Required action – Search the listing below, and show each line that includes the word "will".

———

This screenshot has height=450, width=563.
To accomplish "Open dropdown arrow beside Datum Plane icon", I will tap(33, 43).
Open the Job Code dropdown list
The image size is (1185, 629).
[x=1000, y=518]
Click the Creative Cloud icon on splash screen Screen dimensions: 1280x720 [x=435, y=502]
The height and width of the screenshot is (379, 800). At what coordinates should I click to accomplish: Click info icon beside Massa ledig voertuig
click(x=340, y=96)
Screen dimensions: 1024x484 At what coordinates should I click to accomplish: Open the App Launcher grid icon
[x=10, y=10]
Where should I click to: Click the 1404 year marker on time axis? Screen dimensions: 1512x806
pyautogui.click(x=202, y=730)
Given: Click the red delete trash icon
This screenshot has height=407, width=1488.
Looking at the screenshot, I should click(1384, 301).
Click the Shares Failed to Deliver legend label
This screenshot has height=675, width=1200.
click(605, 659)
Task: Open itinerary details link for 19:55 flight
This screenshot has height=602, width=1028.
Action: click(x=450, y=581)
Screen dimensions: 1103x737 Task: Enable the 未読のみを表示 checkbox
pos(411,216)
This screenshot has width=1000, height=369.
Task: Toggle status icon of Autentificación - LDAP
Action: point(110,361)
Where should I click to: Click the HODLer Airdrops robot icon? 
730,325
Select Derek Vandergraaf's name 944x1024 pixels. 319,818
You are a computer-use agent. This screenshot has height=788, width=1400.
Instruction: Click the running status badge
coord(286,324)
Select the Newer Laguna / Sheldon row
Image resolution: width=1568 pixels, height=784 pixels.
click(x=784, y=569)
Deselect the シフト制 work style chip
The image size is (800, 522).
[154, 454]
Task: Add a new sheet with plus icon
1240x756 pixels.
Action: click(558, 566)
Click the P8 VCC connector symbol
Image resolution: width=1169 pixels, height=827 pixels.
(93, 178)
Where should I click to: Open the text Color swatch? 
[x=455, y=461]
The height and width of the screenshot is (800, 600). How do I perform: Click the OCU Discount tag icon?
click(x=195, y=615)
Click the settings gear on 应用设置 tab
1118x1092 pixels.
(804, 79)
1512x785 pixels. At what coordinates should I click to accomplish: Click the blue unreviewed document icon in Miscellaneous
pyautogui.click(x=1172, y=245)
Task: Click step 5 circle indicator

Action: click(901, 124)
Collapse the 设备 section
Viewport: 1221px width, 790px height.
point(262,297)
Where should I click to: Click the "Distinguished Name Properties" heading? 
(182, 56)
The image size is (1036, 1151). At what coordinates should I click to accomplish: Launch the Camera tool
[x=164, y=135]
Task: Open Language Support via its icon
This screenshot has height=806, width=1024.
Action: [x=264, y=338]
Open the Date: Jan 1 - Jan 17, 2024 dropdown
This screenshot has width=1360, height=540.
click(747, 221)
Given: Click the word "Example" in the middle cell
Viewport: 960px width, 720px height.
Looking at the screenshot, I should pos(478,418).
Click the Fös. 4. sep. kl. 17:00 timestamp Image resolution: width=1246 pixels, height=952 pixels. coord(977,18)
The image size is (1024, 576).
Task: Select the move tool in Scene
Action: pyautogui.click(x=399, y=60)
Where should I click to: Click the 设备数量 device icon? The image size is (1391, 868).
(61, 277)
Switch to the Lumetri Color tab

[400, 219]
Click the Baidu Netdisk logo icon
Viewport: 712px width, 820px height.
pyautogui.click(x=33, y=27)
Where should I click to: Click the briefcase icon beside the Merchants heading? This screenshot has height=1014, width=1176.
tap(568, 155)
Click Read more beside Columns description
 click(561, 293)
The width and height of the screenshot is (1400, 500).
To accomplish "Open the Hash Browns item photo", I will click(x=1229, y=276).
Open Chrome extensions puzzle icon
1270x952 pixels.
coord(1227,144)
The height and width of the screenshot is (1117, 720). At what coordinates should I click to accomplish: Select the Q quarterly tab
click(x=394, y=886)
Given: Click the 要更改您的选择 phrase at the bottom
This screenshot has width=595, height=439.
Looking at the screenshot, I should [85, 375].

———

Result –
To accomplish "Open dropdown arrow beside Datum Plane icon", I will tap(33, 43).
To accomplish "Open the Hash Browns item photo", I will click(x=1229, y=276).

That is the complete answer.